Fan theories and fandoms can be incredible. The ability to nerd out with random strangers about something that you love is one of life’s great pleasures. I grew up along side the birth of internet fandom. Harry Potter was one of the first fandoms that took off online, primarily during the years-long gaps between books where readers were left to their own imaginations to fill in Harry’s story.

Fan theories have always existed, but the internet has given them an entirely new platform. I literally own a book published by the website MuggleNet called What Will Happen in Harry Potter 7. It’s fun to fantasize, to imagine, to piece together the clues that the author has left for you. It’s fun to have a community of people to theorize with, to share ideas with, to learn from, to debate with, to love with.

It’s fun and every bit an ego boost to have guessed the author’s intentions correctly.

LOST was the first time I noticed the dark side of fan theories, the ugly way that people get when their theories aren’t actualized. J.J. Abrams and Co. told us over and over that LOST was about the characters and not the answers to the island’s mysteries, but the finale still ripped a seam down the middle of the fandom – on one side are those who accept it, and on the other are the people who are pissed that they spent six years splicing clues together for nothing.

Game of Thrones is the fan-theory monster that I can’t quit. And Game of Thrones exhausts me. The seven weeks that the season aired this year were the most insane seven weeks of my life.

Every time I looked at my phone I had eighty (no exaggeration) new texts in my group chat about the week’s episode. I deep dived every night trying to find recap and theory articles. I re-watched the episode three times while I was on vacation just to make sure I didn’t miss a thing.

It’s obsessive and amazing, but most of all, it’s exhausting.

Because it sucks the enjoyment out of the show.

Do I really want to know what happens? Do I want to spoil it for myself? Do I want to be upset when what I thought was going to happen doesn’t happen? Do I want to be upset that I ruined the surprise if it does?

I have basically avoided everything Star Wars this year. I didn’t watch a full trailer, I didn’t read any articles or reviews or watch any cast interviews.
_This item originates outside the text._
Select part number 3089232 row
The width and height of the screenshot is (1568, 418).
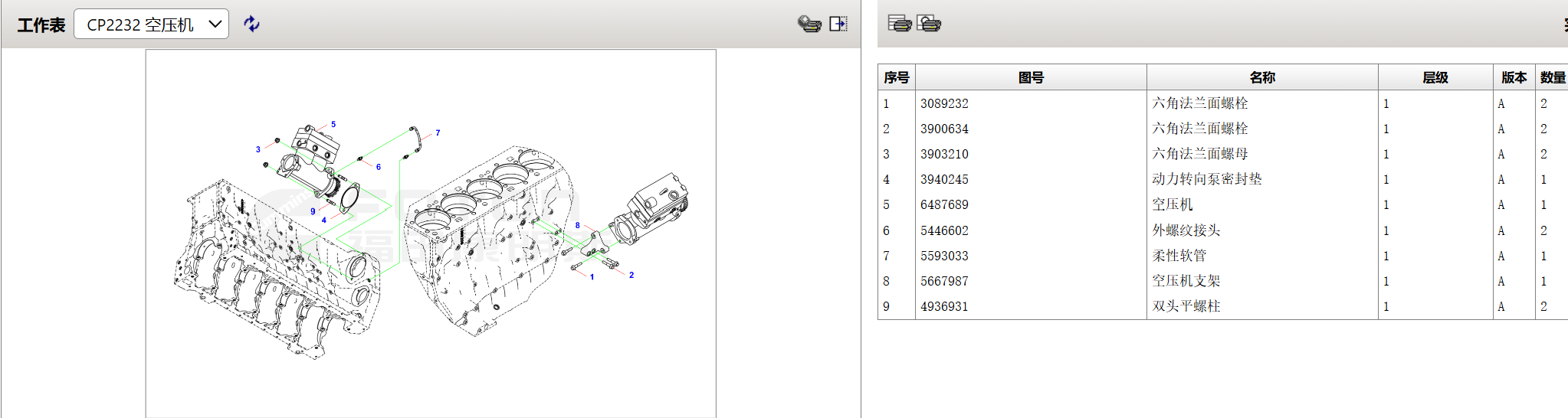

During opening week, I skimmed past anything that looked like it might say Star Wars or The Last Jedi on my social media.
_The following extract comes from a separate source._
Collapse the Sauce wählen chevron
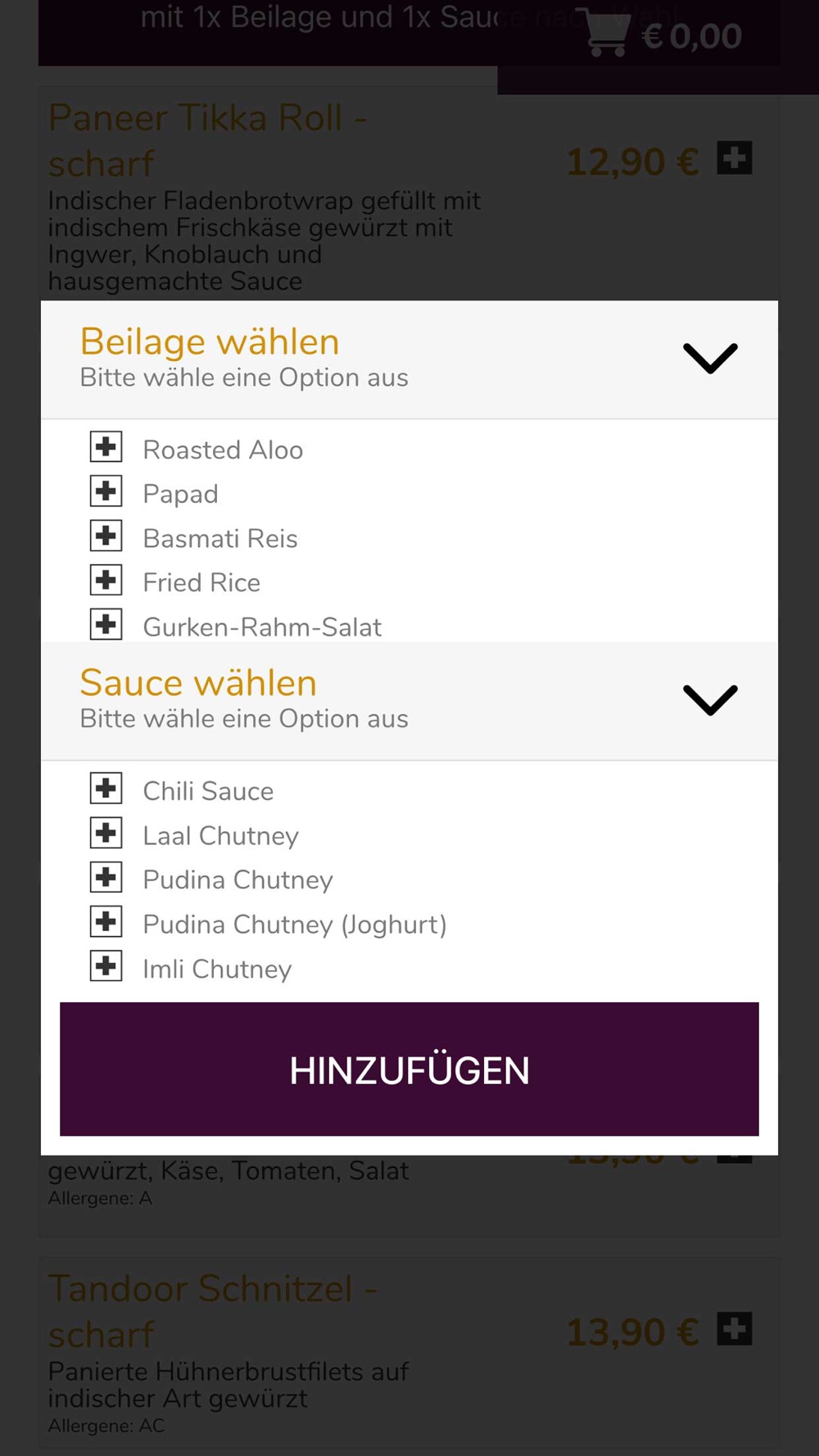 (710, 700)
I didn’t want to know. I’m a huge Star Wars fan and I wanted to go into the movie without any context. I learned from the Harry Potter and Hunger Games franchises that expectations usually only dump me into a sea of disappointment. I recall with clarity the snotty, raging disappointment I had walking out of the theater after the first Hunger Games movie. I remember the fiery text I shot off to my friends:

“I’m so disappointed.”

I didn’t love The Force Awakens the first time I saw it for the same reason. My expectations were soaring. But then you watch it again and you see if for the things you couldn’t see it for before. You pick out the themes, the jokes, the character development. When you leave your expectations at home you get to live in the story like a kid wandering around in the snow for the first time.

You get to live in wonder.

Now I’m not trying to say that your expectations should be dirt so that nothing will ever disappoint you, but I am trying to say it’s time to let your fan theories chill in the back of the closet for a little bit. I know they’re fun, I know that they are often a badge of investment, proof of fan-ship, but they are ruining your movie-going experience. They are making you angry when the point of entertainment is to entertain. They cloud the way you watch, they blur the things you see.

Sometimes it’s nice to just enjoy the movies (and the world) for what it is instead of what you think it ought to be.